Our multivariable analyses did not include reuse of hydromorphone-CR for a second wash given the universality of this practise in our cohort and our sample size. A review of the literature had shown that conducting multiple washes of hydromorphone-CR injectates could also serve as a risk factor for IE. We did not find an increased likelihood of performing multiple washes with hydromorphone-CR (88% vs 74%). Our sample size was likely inadequate to identify these differences because the frequencies of both of these behaviours were much greater in both groups than expected. However, a companion study surveying PWID in London found that PWID with HIV were 22.12 (4.51 to 108.59) times more likely to share cookers, filters, or washes in their three-month recall period . The high-risk practice of injecting prescription opioids from equipment that is reused multiple times is prevalent in our region and appears to be related to a high incidence of infectious complications including Hepatitis C and a very high incidence of IE [4, 36]. The trend towards increased use of crystal methamphetamine in controls may be suggestive that participants using less hydromorphone but who substitute with other agents, may be at lower risk of IE.

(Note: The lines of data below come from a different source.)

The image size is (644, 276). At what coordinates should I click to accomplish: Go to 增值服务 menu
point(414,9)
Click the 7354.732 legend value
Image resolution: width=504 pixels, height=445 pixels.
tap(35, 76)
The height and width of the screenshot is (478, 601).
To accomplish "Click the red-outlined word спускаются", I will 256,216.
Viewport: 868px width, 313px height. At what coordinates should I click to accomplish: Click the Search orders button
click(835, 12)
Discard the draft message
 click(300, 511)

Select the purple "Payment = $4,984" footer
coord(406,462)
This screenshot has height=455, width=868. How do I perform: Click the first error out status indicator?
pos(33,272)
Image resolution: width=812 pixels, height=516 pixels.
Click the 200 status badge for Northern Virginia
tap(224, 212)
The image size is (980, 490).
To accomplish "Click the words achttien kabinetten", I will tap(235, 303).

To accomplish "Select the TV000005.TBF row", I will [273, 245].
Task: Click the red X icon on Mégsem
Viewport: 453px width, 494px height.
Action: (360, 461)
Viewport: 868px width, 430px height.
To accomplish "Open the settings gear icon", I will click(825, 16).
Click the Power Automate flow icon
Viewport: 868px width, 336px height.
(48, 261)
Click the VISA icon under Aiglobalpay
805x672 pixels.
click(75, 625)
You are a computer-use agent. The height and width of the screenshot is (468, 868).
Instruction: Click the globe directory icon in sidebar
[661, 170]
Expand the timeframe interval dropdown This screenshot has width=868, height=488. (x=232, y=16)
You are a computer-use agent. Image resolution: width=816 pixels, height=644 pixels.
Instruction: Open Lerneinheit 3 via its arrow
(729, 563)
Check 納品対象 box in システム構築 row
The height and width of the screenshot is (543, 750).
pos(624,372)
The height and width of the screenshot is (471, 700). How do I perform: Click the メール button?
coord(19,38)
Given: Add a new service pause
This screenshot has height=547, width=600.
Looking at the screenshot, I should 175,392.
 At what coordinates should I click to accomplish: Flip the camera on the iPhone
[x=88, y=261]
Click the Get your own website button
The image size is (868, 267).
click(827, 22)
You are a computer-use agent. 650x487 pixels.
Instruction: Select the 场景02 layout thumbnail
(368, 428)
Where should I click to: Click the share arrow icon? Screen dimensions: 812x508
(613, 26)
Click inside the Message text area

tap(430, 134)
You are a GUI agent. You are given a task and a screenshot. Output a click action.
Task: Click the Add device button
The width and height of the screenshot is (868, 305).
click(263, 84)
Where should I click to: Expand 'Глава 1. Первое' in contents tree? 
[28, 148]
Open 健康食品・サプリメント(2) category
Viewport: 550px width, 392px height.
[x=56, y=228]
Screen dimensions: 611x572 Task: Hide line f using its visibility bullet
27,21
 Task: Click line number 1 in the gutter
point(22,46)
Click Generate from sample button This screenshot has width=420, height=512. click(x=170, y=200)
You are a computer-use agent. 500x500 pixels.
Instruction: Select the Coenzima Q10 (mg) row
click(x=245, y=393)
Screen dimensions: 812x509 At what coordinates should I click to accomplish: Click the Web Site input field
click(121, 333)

Homelessness and unstable housing have been associated with injecting in public spaces and other high-risk injection practices [37, 38]. However, in exploratory analysis, cases (PWID IE+) were not more likely to lack stable housing compared to controls. This is supported by Roy et al. , who found that unstable housing was not associated with conducting multiple washes (utilizing residual drug for multiple injections), which is often the preparatory method used to inject prescription opioids, such as hydromorphone-CR. We hypothesize that PWID using hydromorphone-CR, which is a more costly illicit substance, can be associated with stable housing, which is reflective of financial stability. Hydromorphone is one of the most expensive prescription opioids to purchase illicitly, costing Canadian $5.57/mg (US$4.28/mg) or Canadian $100.26 for an 18-mg capsule .
Interestingly, we found that our cases were more likely to have completed secondary or post-secondary education (61.3% cases vs 33.7% controls). In contrast, previous studies have linked the incompletion of education to illicit substance use . Higher education likely is correlated with income and again may reflect greater accessibility to expensive prescription opiates such as hydromorphone-CR, which has properties that increase the risk of infections . Our evaluation of the relationships between housing status and education with IE were exploratory and will require further studies to confirm.